▶ [The problem]: Copy each line of the data below with the word "will".

Entries taken from a collection
***

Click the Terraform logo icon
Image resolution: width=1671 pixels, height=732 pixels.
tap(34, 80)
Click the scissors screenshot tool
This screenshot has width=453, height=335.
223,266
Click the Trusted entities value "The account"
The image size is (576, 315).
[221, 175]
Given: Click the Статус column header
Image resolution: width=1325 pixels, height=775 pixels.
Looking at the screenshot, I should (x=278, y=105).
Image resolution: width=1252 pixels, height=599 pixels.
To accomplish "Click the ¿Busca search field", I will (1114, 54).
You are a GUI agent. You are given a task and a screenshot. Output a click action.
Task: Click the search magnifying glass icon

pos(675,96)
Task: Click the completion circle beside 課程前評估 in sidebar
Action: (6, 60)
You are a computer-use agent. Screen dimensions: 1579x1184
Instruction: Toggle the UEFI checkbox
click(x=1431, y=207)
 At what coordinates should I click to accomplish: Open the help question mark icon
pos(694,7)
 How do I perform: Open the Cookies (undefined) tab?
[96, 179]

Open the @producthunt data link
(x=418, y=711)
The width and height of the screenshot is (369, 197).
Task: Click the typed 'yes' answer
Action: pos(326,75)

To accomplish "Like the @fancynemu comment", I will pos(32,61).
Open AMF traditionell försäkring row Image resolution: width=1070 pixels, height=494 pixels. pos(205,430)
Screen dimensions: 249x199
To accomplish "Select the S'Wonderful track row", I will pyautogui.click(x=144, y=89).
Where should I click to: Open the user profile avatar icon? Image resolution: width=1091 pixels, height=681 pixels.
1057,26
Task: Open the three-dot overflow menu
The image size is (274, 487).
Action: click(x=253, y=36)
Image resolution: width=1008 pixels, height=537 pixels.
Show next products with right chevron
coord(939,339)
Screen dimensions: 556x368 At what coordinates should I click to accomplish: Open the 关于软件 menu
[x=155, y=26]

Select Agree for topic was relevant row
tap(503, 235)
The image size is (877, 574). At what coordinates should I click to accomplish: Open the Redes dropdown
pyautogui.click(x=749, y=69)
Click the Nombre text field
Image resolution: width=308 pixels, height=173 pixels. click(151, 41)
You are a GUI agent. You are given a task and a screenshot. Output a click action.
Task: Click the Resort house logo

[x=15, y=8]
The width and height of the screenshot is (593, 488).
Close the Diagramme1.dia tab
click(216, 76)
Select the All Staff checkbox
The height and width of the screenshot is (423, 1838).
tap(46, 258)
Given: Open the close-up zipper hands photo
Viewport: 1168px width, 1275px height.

***

▶ [Result]:
To accomplish "Click the ¿Busca search field", I will (1114, 54).
To accomplish "Like the @fancynemu comment", I will pos(32,61).
To accomplish "Select the S'Wonderful track row", I will pyautogui.click(x=144, y=89).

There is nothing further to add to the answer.